══ Material provided ══
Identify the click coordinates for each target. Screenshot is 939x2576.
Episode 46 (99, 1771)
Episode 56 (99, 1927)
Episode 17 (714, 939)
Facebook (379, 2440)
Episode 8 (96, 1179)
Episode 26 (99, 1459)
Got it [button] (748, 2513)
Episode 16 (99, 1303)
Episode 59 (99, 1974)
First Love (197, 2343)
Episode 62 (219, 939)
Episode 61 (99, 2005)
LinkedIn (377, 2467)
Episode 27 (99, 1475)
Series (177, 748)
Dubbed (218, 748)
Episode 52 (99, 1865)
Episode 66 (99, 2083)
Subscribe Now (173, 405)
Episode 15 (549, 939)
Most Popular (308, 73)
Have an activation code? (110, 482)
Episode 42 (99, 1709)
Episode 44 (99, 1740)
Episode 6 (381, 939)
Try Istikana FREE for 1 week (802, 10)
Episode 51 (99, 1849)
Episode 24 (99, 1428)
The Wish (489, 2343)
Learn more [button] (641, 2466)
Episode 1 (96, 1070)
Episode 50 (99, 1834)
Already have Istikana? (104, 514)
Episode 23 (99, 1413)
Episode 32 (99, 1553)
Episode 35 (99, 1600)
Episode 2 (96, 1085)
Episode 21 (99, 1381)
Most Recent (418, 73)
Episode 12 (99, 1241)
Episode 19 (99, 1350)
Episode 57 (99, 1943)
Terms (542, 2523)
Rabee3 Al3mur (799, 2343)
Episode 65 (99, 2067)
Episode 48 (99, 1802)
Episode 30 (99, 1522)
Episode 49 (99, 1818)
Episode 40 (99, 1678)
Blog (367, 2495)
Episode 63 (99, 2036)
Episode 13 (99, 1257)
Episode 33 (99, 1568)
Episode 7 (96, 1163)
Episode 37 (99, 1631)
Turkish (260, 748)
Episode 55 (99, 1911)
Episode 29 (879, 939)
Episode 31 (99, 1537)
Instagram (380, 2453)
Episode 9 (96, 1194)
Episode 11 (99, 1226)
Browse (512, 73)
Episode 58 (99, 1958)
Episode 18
═══
Can you reproduce all the records above with "Episode" swapped for "Chapter" everywhere it appears and nothing else changed?

Identify the click coordinates for each target. Screenshot is 939x2576.
Chapter 46 (99, 1771)
Chapter 56 (99, 1927)
Chapter 17 (714, 939)
Facebook (379, 2440)
Chapter 8 (96, 1179)
Chapter 26 (99, 1459)
Got it [button] (748, 2513)
Chapter 16 (99, 1303)
Chapter 59 (99, 1974)
First Love (197, 2343)
Chapter 62 (219, 939)
Chapter 61 (99, 2005)
LinkedIn (377, 2467)
Chapter 27 (99, 1475)
Series (177, 748)
Dubbed (218, 748)
Chapter 52 (99, 1865)
Chapter 66 (99, 2083)
Subscribe Now (173, 405)
Chapter 15 (549, 939)
Most Popular (308, 73)
Have an activation code? (110, 482)
Chapter 42 (99, 1709)
Chapter 44 (99, 1740)
Chapter 6 (381, 939)
Try Istikana FREE for 1 week (802, 10)
Chapter 51 (99, 1849)
Chapter 24 (99, 1428)
The Wish (489, 2343)
Learn more [button] (641, 2466)
Chapter 1 (96, 1070)
Chapter 50 (99, 1834)
Already have Istikana? (104, 514)
Chapter 23 (99, 1413)
Chapter 32 (99, 1553)
Chapter 35 (99, 1600)
Chapter 2 (96, 1085)
Chapter 21 (99, 1381)
Most Recent (418, 73)
Chapter 12 (99, 1241)
Chapter 19 (99, 1350)
Chapter 57 (99, 1943)
Terms (542, 2523)
Rabee3 Al3mur (799, 2343)
Chapter 65 (99, 2067)
Chapter 48 (99, 1802)
Chapter 30 (99, 1522)
Chapter 49 (99, 1818)
Chapter 40 (99, 1678)
Blog (367, 2495)
Chapter 63 (99, 2036)
Chapter 13 (99, 1257)
Chapter 33 (99, 1568)
Chapter 7 (96, 1163)
Chapter 37 (99, 1631)
Turkish (260, 748)
Chapter 55 (99, 1911)
Chapter 29 (879, 939)
Chapter 31 (99, 1537)
Instagram (380, 2453)
Chapter 9 (96, 1194)
Chapter 11 (99, 1226)
Browse (512, 73)
Chapter 58 (99, 1958)
Chapter 18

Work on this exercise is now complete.